Only four years later, in May 2012, it emerged that JP Morgan trader Bruno Iksil (known as the London Whale) had carried out aggressive trading activities in the credit default swaps market which led to market losses of $7bn.
Just as they did after Kerviel, banks developed specific solutions to protect against this type of high-risk trading.
One month later, in June 2012, London bankers were found to have been habitually altering the interest rates they submitted to the Libor administrators for their own benefit.
Once again, after heavy fining, banks employed more technological solutions and industry-wide regulations to prevent further Libor manipulation, but failed to look at the conduct of their employees in depth.

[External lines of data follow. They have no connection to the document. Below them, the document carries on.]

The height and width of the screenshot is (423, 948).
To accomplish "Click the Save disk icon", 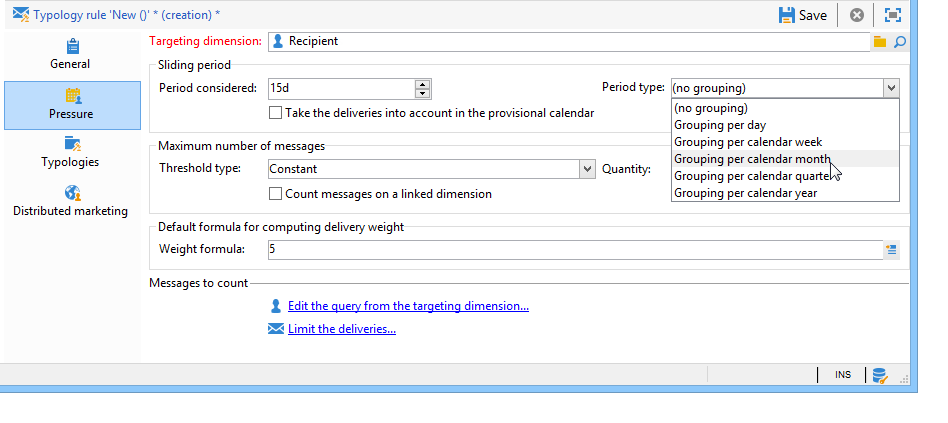I will (x=787, y=15).
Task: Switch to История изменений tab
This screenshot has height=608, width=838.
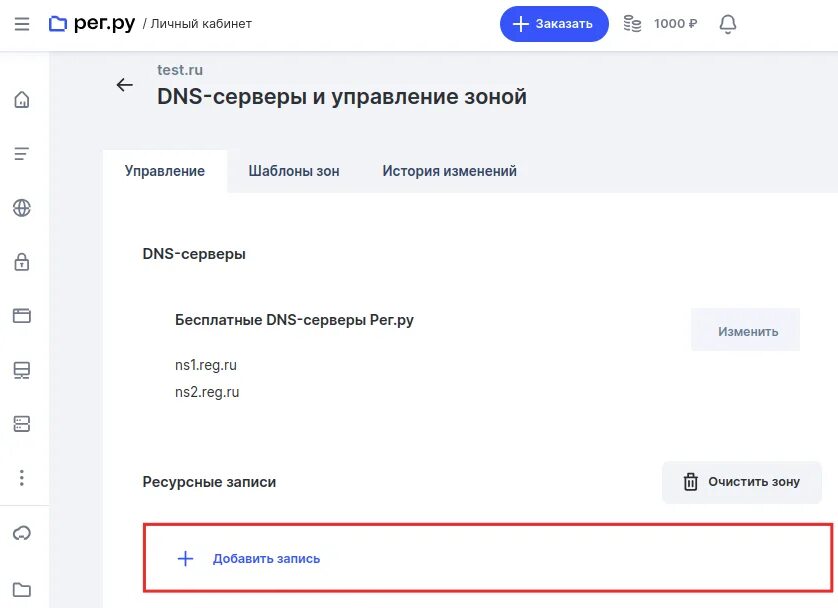Action: pos(449,171)
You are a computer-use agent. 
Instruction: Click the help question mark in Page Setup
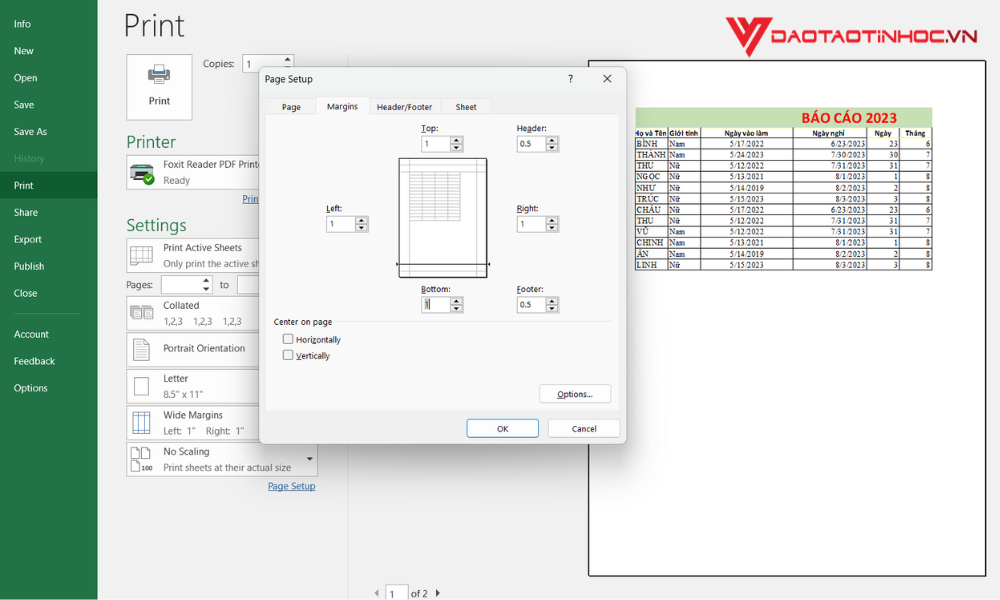click(x=570, y=79)
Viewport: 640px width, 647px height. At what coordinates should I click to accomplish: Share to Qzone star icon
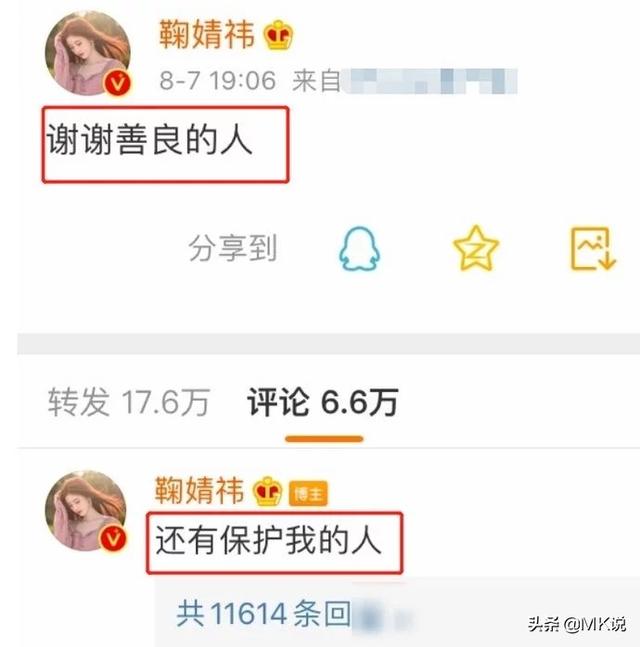(476, 248)

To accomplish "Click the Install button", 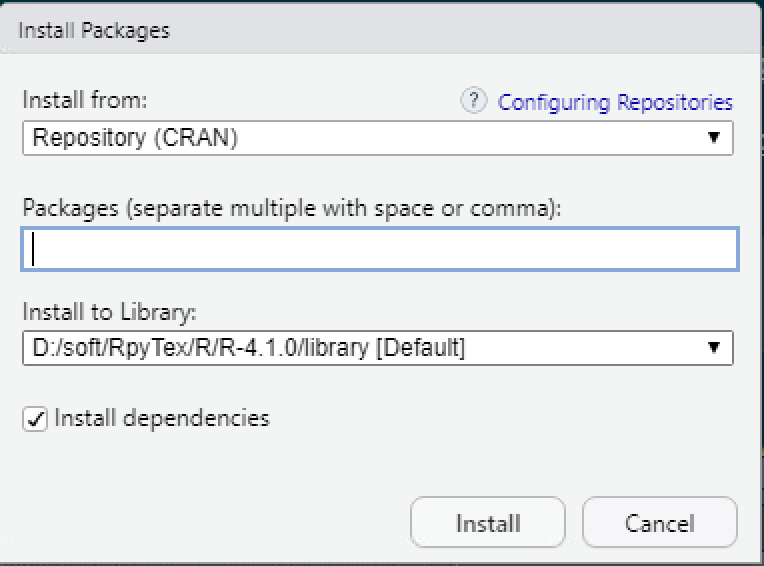I will 488,523.
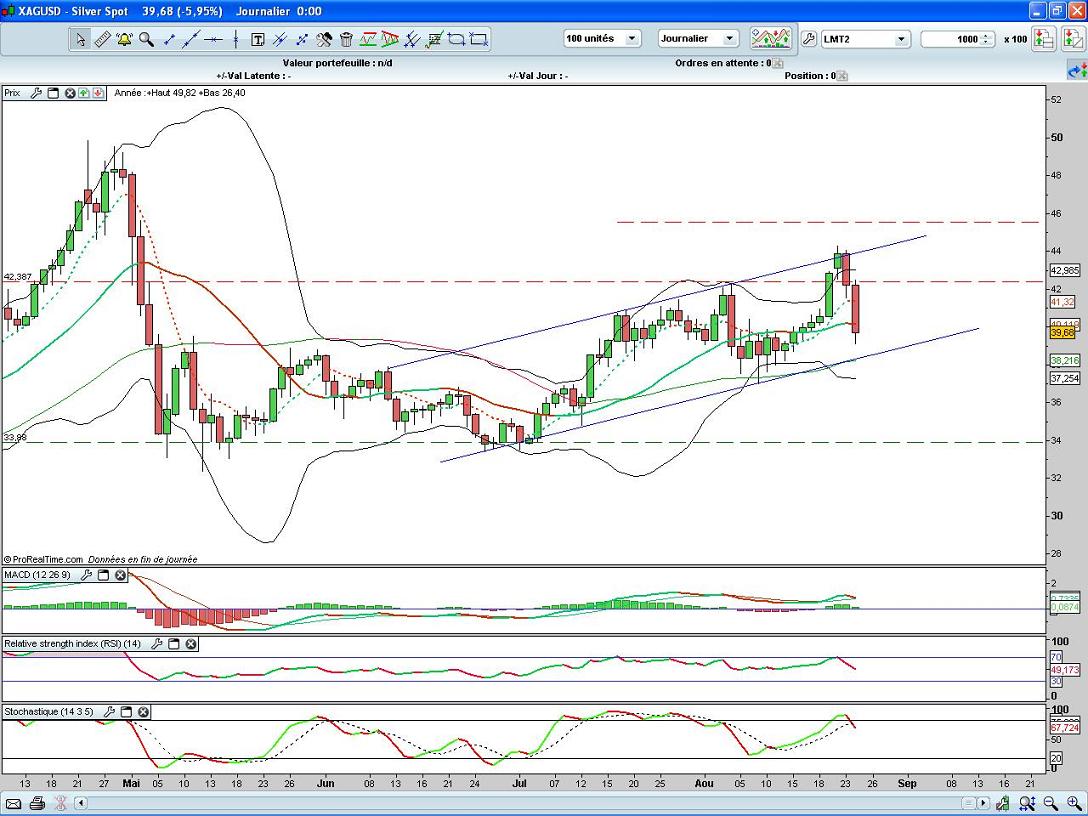Select the ruler measurement tool
Screen dimensions: 1088x816
pos(102,40)
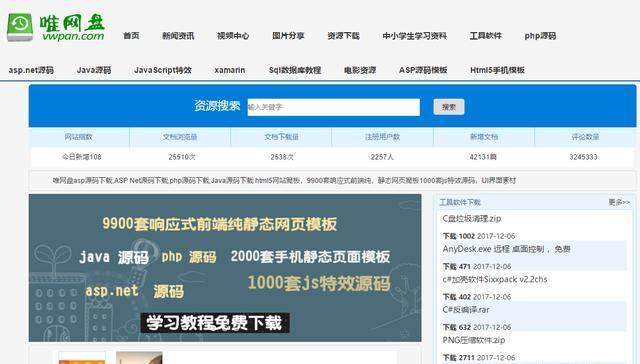Screen dimensions: 640x364
Task: Open the Java源码 category
Action: pos(94,70)

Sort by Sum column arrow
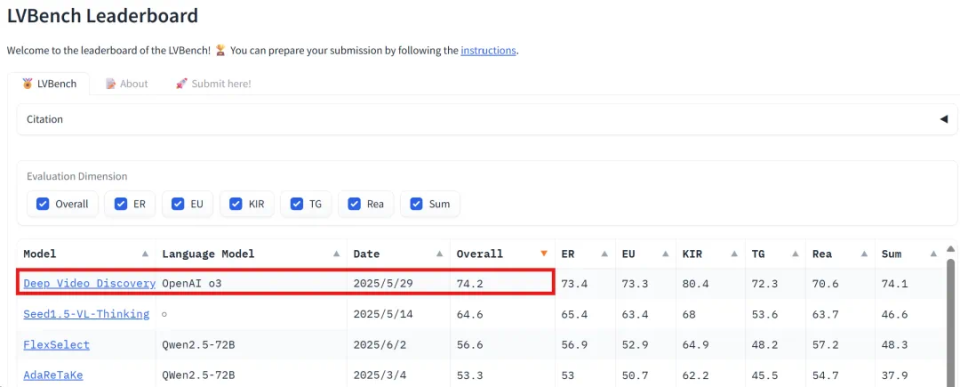click(x=933, y=254)
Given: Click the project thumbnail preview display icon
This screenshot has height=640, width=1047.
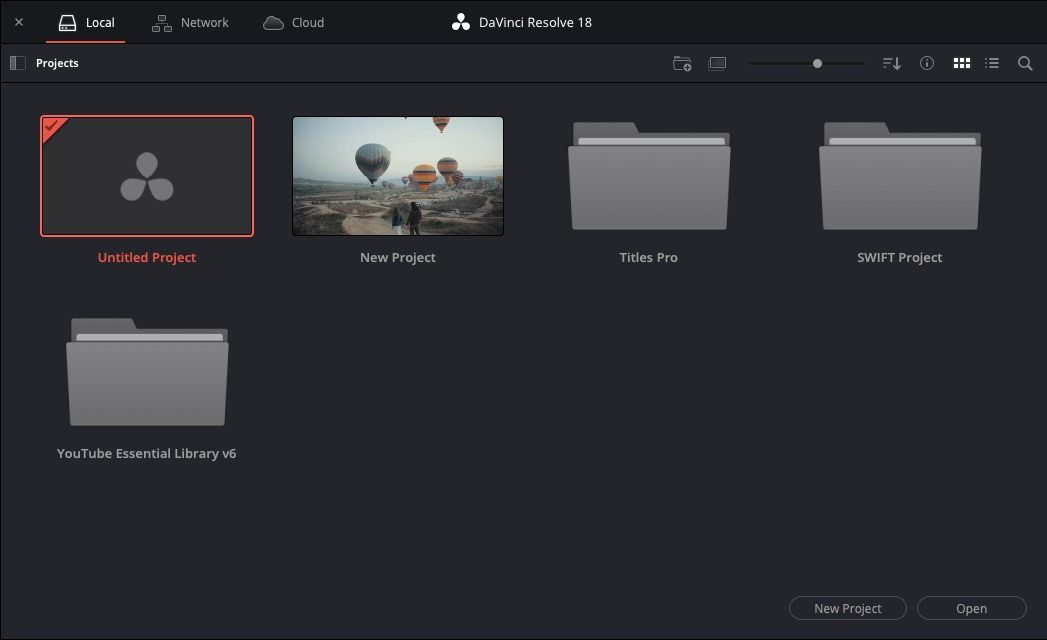Looking at the screenshot, I should click(717, 63).
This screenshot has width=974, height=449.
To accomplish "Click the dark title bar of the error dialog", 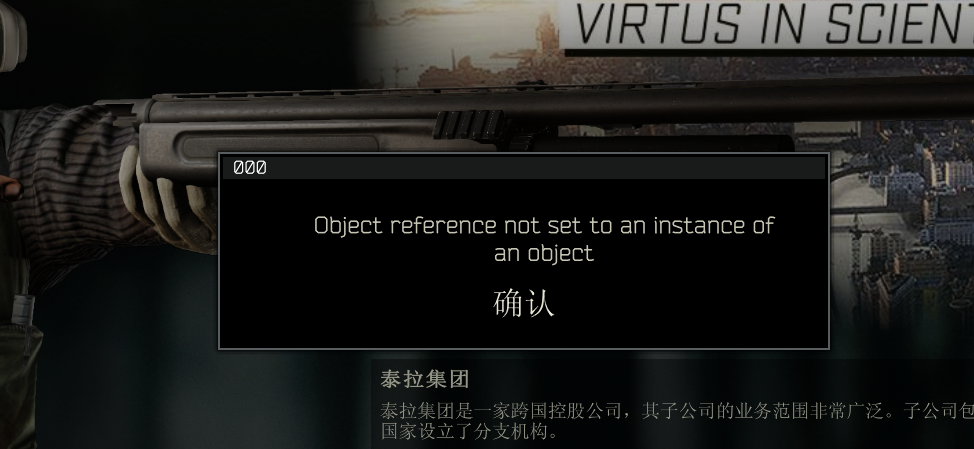I will 524,168.
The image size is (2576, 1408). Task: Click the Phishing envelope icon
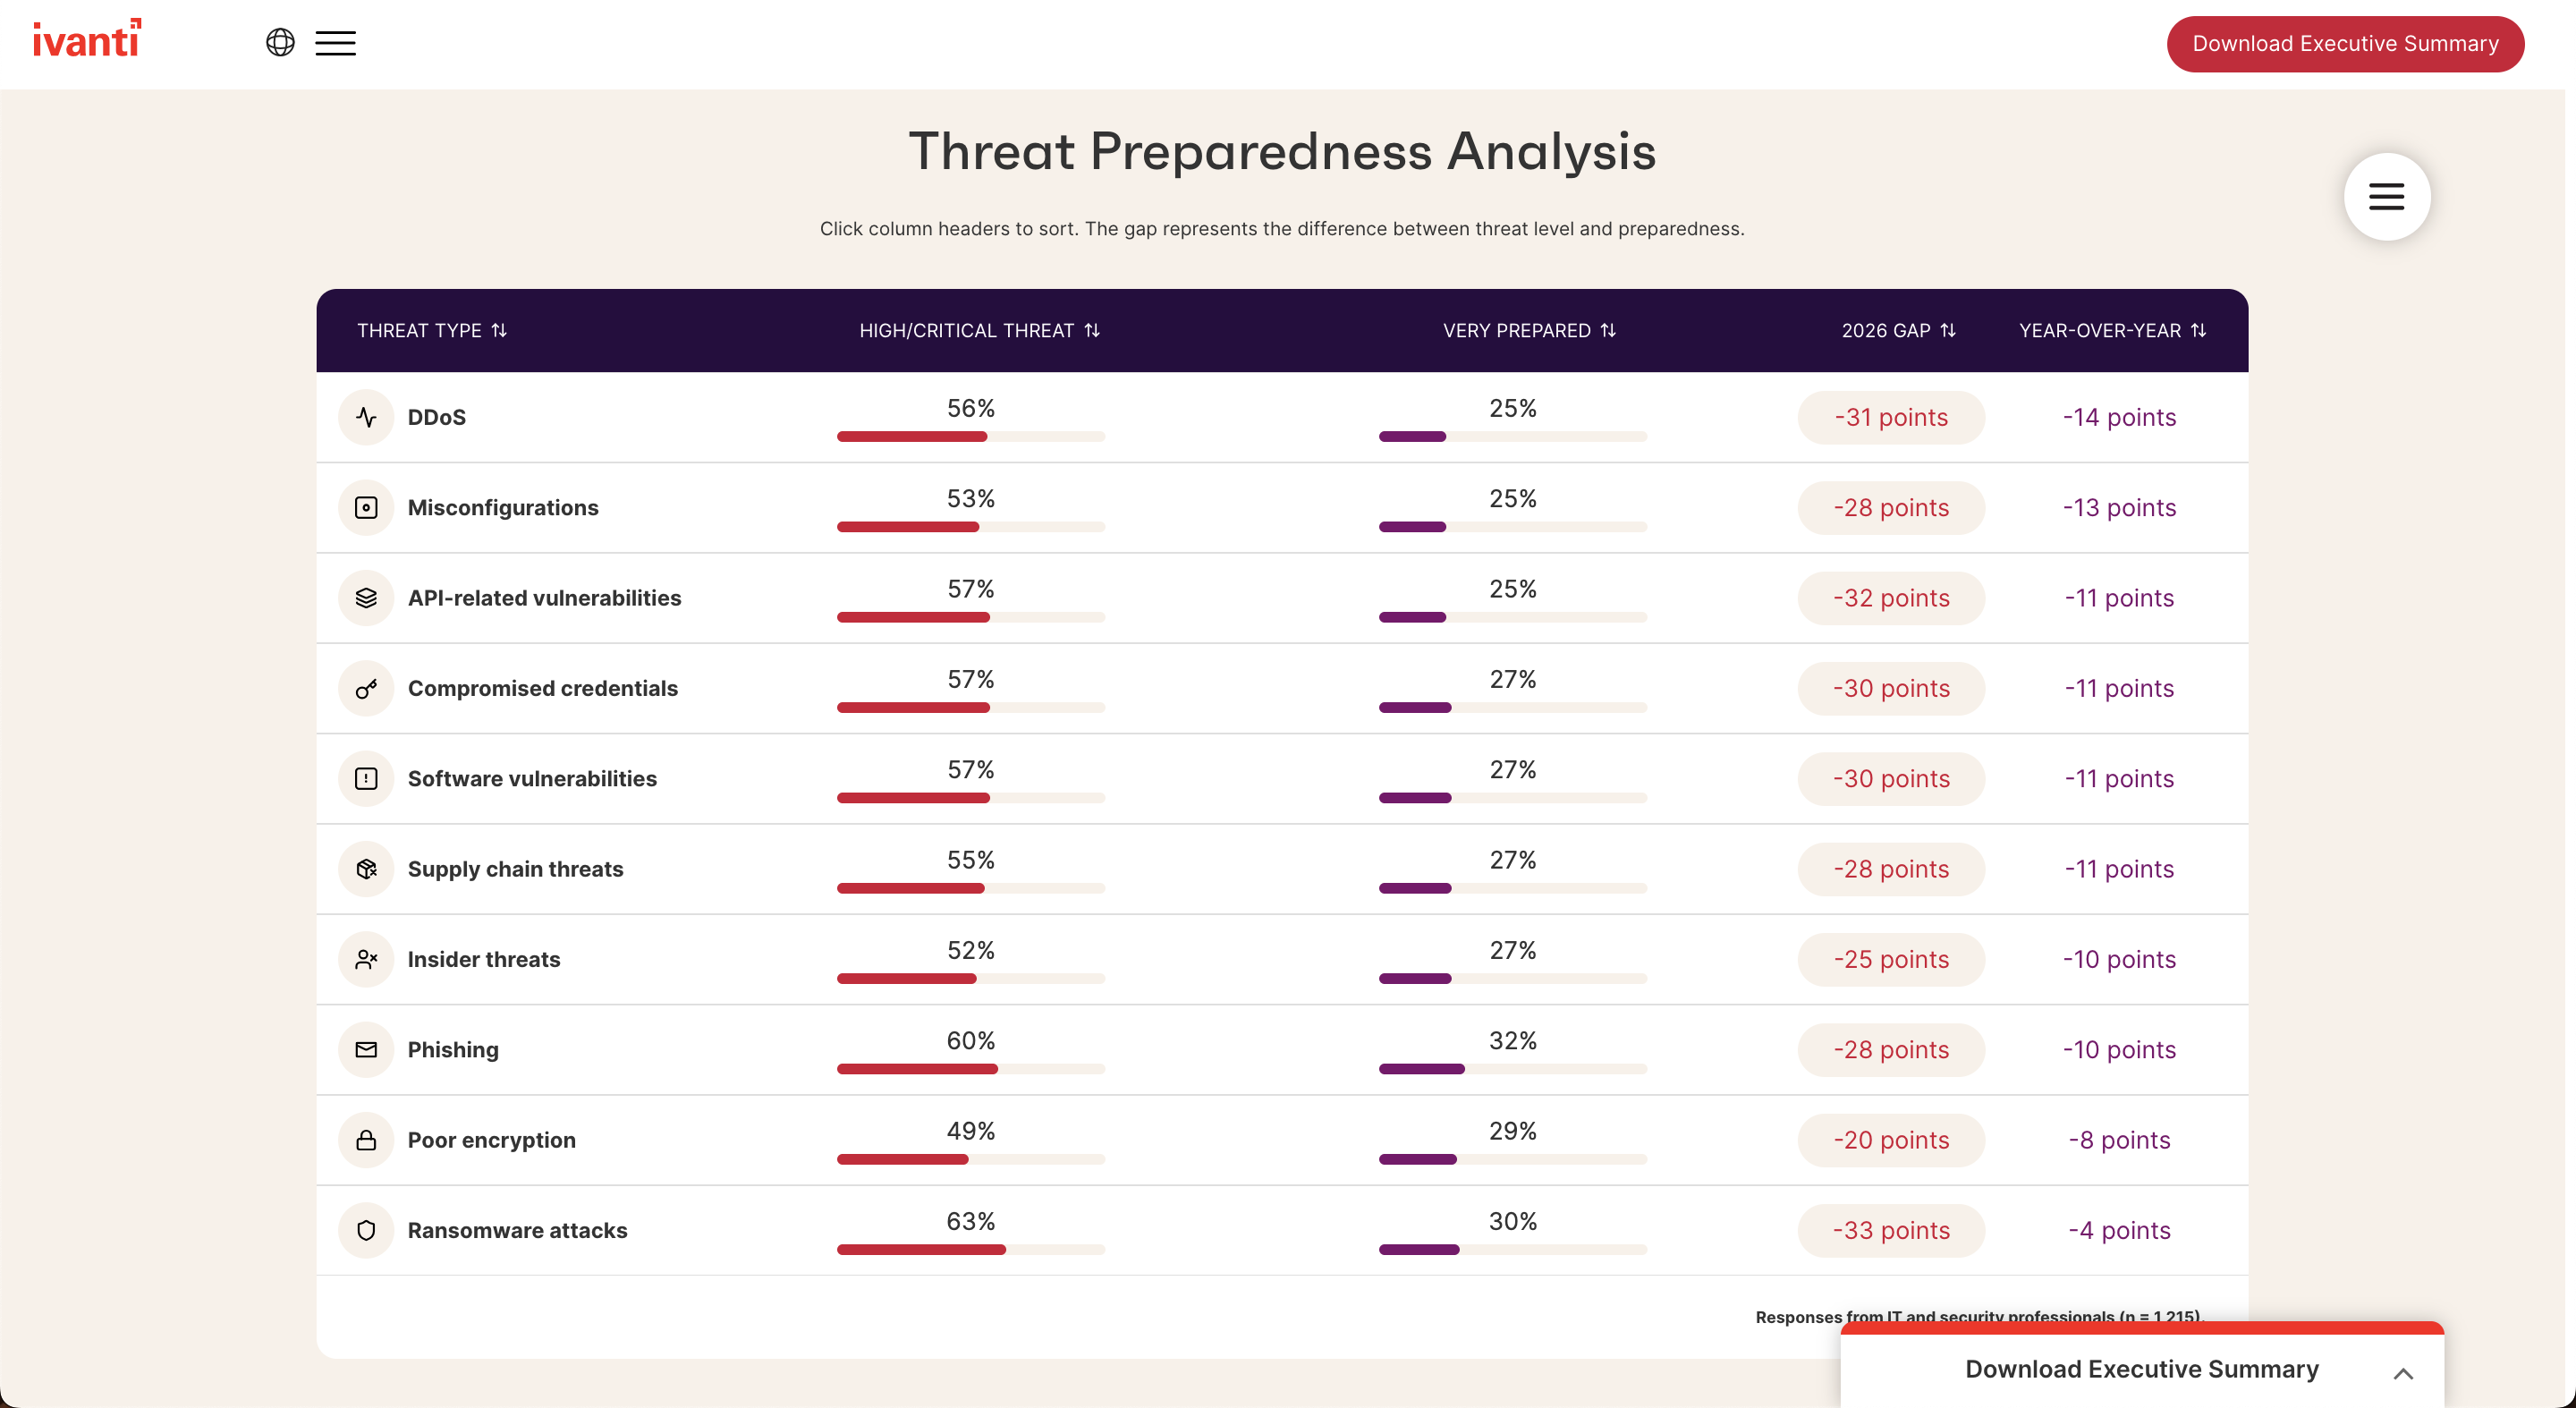(x=366, y=1049)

So, what have we learnt in the last decade? To start with, there has been a positive shift in culture responsibility for risk management and indeed, prevention, weighs more heavily on the shoulders of the front office. It is no longer a case of lets make money, whatever the cost. Protection of reputation and accountability to shareholders and the public is just as important.
However, it appears that when a scandal emerges, banks have a tendency to implement a strategy that prevents that particular problem from happening again but does not address wider issues of conduct. A bank must assume that, no matter what culture it manages to create, it is always at risk of employee fraud. Until this is accepted, banks will remain vulnerable.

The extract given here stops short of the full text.